As a part of our school’s tech team I am often asked questions that begin with, “Do you know any good apps that…?” So here are some early learning apps that I use in my class regularly for literacy and numeracy centres. Now, I don’t really like recommending apps because I know that apps can be learner and teacher specific.  What works for me and the learners in my class may not work for you and your learners.  Most of these do not cost that much (with the exception of the first one that I talk about, but it is so great that I can’t not talk about it!). So, play around and keep an open mind!

literacy appsSmarty Pants School allows you to assess students’ reading abilities then opens up fun activities for them to do related on areas that they need extra practice in. This app focusses on letter recognition, letter sounds, recognizing sight words, and spelling sight words.  You can enter many students in the app and it saves each of their progress.  Levels are not opened up until students master the level before it.

Endless ABC is a charming app that was created by the creative team at Callaway Digital Arts. It introduces children to the meaning and spelling of fun words like bellow and flop.  As you drag letters into their appropriate spaces, the letters come alive and repeatedly speak their sound.

Syllable Awareness Animals is a simple app that flashes animals and asks you to tap out how many syllables the animal name has.

Word Wall HD encourages word recognition and word building through simple games that highlight word families. This app allows you to set up the games for different reading levels.

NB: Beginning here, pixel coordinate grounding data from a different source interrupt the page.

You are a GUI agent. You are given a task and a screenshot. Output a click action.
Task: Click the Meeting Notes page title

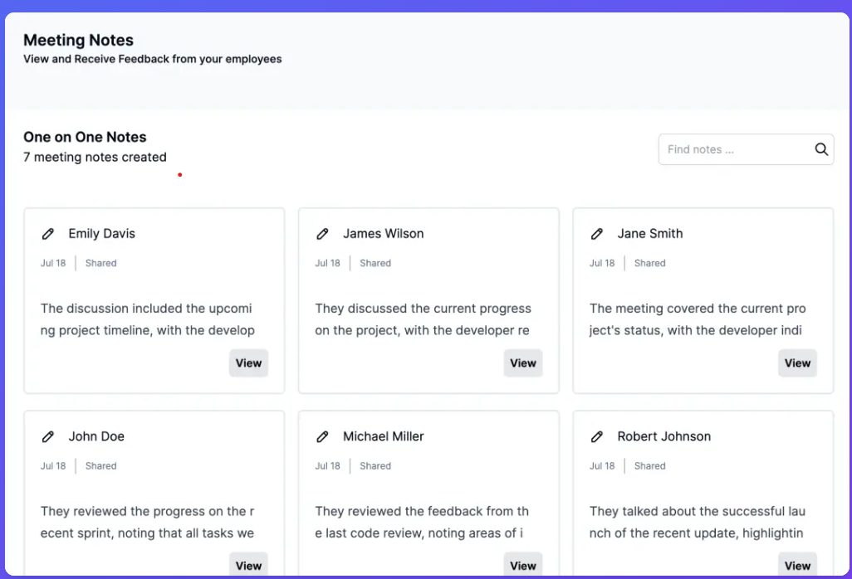tap(78, 40)
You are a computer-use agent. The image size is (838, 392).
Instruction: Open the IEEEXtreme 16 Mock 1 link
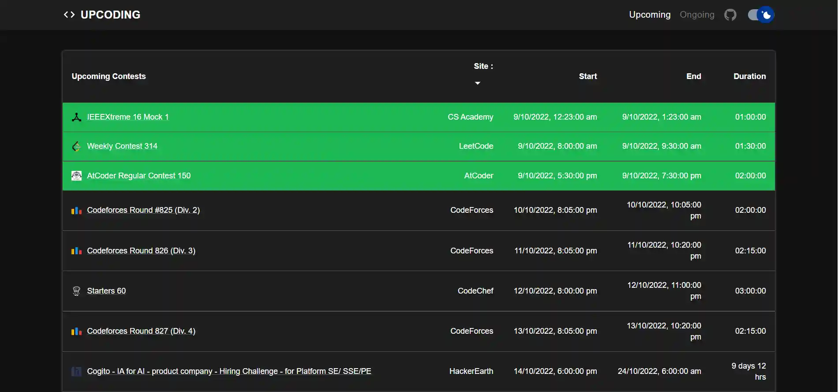(x=127, y=117)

numeracy appsBugs and Buttons is another app that covers many areas and can be suited to varying levels of abilities. Visually stunning images encourage users to practice skills involving sorting, patterning, number recognition, subitizing, problem solving, and basic ipad gestures.

Friends of Ten: There aren’t many apps out there that use ten frames at an early learner level.  I found this app does a good job of providing practice using ten frames for counting objects to ten, subitizing, counting on from a higher number, partitioning of objects to make 10 and recognizing more and less.

Adding Apples is a motivating app that provides practice solving addition questions from 1+1  to 9+9 and counting from 1 to 18 both visually and verbally. Students can earn trophies for the number of equations they answer correctly.

Animals Counting Writing Game is a very simple app that students can use to practice writing numbers, counting, and recognizing number words.  There are many apps that do this, but I liked that this one had the number word associated with the number.